Sparse Teachers Can Be Dense with Knowledge
This work addresses a bottleneck in knowledge distillation for language models, offering an incremental improvement for practitioners in NLP.
The paper tackles the problem of distilling knowledge from over-parameterized teachers to students by identifying that such teachers can produce student-unfriendly knowledge, limiting overall effectiveness. It proposes a sparse teacher trick to remove unfriendly parameters, resulting in students with compelling performance on the GLUE benchmark compared to competitive baselines.

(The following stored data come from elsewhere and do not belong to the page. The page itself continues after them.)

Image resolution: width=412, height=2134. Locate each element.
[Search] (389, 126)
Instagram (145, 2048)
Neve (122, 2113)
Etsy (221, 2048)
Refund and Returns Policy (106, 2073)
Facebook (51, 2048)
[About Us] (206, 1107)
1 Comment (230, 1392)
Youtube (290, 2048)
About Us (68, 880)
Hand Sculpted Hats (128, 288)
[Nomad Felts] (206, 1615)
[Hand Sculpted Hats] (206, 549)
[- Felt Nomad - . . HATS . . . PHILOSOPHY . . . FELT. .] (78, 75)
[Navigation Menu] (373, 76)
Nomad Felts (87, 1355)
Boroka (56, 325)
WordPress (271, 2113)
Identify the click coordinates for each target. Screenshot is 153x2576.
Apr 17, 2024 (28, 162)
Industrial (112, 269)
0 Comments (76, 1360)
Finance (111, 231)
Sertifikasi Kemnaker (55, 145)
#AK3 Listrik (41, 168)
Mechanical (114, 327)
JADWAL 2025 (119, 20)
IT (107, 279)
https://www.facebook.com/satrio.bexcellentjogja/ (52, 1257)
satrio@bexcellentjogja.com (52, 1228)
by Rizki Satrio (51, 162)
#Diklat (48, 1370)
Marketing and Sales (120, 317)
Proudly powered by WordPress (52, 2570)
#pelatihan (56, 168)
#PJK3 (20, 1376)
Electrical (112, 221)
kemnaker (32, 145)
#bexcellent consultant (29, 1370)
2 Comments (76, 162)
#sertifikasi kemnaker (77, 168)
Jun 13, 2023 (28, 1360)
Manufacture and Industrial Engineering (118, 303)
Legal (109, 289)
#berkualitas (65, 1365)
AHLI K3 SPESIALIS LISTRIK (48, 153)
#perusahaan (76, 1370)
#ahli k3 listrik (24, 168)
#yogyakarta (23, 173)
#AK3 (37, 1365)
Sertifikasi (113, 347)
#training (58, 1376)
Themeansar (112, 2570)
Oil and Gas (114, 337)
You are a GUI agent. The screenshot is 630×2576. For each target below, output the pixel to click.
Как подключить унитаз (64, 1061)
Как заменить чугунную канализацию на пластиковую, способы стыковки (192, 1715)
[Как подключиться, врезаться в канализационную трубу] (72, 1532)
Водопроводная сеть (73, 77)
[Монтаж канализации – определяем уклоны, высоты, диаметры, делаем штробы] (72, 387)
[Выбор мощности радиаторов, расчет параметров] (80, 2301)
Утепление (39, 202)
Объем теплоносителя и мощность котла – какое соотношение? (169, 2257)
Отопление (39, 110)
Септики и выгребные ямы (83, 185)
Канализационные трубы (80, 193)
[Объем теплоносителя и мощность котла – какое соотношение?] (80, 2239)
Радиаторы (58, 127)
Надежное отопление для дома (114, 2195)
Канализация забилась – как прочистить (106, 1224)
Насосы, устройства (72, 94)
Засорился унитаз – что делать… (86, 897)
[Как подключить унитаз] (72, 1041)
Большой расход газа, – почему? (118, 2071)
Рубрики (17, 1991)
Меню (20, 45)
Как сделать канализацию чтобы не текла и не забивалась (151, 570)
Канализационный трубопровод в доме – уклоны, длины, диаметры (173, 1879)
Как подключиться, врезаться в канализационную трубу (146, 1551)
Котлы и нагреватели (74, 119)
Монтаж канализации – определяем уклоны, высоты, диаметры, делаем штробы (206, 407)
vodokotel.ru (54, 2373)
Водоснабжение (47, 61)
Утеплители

Recent advances in distilling pretrained language models have discovered that, besides the expressiveness of knowledge, the student-friendliness should be taken into consideration to realize a truly knowledgable teacher. Based on a pilot study, we find that over-parameterized teachers can produce expressive yet student-unfriendly knowledge and are thus limited in overall knowledgableness. To remove the parameters that result in student-unfriendliness, we propose a sparse teacher trick under the guidance of an overall knowledgable score for each teacher parameter. The knowledgable score is essentially an interpolation of the expressiveness and student-friendliness scores. The aim is to ensure that the expressive parameters are retained while the student-unfriendly ones are removed. Extensive experiments on the GLUE benchmark show that the proposed sparse teachers can be dense with knowledge and lead to students with compelling performance in comparison with a series of competitive baselines.